Browse the bookshelf.
A good “third space” helps fill the gap left between your home (your first space) and your workplace (your second space). It should be a place where everyone feels welcome and equal–regardless of income or social status.
I learned about third spaces from one of my thesis advisees at Hampton University, Ryan Kendall, who asserted that we lack adequate third spaces in the USA. He proposed to transform our beautiful (but increasingly vacant) Post Office buildings into vibrant spaces. He wanted them to be used for socializing, learning, developing physically, and yes, mailing things (in old- and new-fashioned ways). Prior to his thesis year, Ryan worked at NASA Langley. That happened the summer after he completed the Comprehensive Design Studio that I taught alongside Robert Easter. Ryan was a smashing success with NASA. And the NASA folks have kept coming back, asking for more and more HU interns and for our department’s help on various design projects.

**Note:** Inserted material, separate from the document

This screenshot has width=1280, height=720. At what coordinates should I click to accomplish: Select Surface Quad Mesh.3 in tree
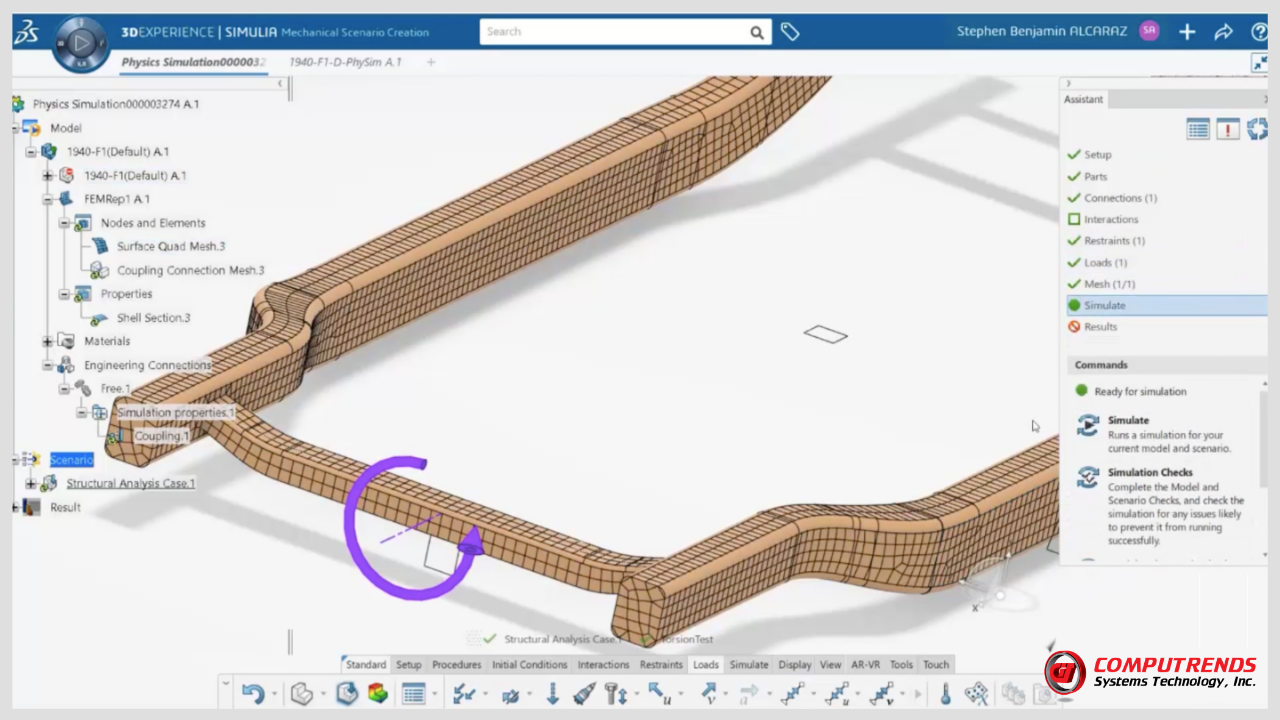pyautogui.click(x=170, y=246)
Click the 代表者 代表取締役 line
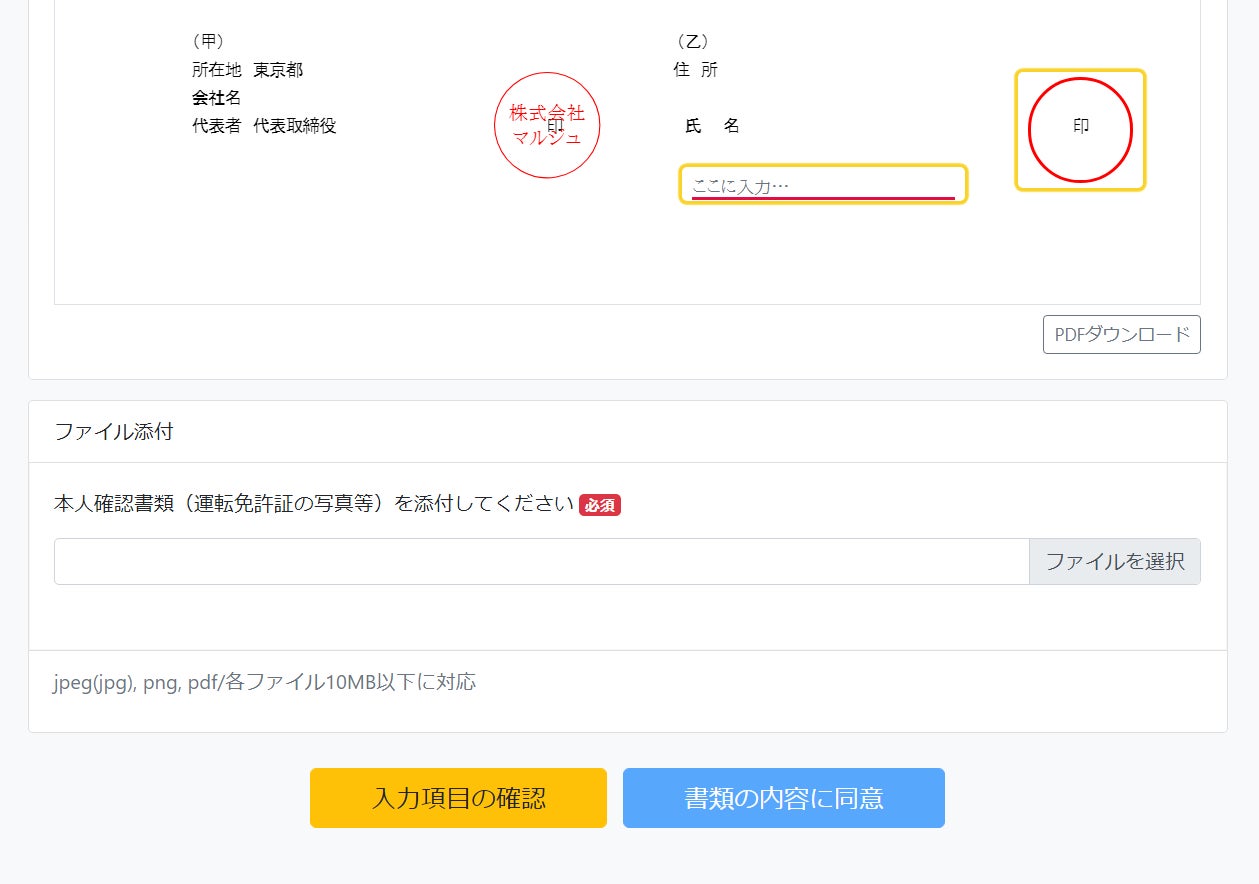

Ryan Kendall in his job at NASA Langley.
Ryan’s main point?
In the States we often neglect our third spaces… or fail to create them all together.
I’ve found that fostering “third space” is a core tradition in Ireland. The pub has long served this purpose.
When Dave and I visited Ireland in 2003, we saw entire families spend their evenings engrossed in meaningful conversations with neighbors and friends at the various pubs we visited. Kids ran in and out and people of all ages mingled happily and comfortably. Although pub culture is not as strong today (the smoking ban took a tool on the pubs), it’s something you can still find in many places.
I’m fortunate to have several great third spaces very close to my apartment here in Dublin’s Smithfield neighborhood, a district also known by its postal code, “Dublin 7.”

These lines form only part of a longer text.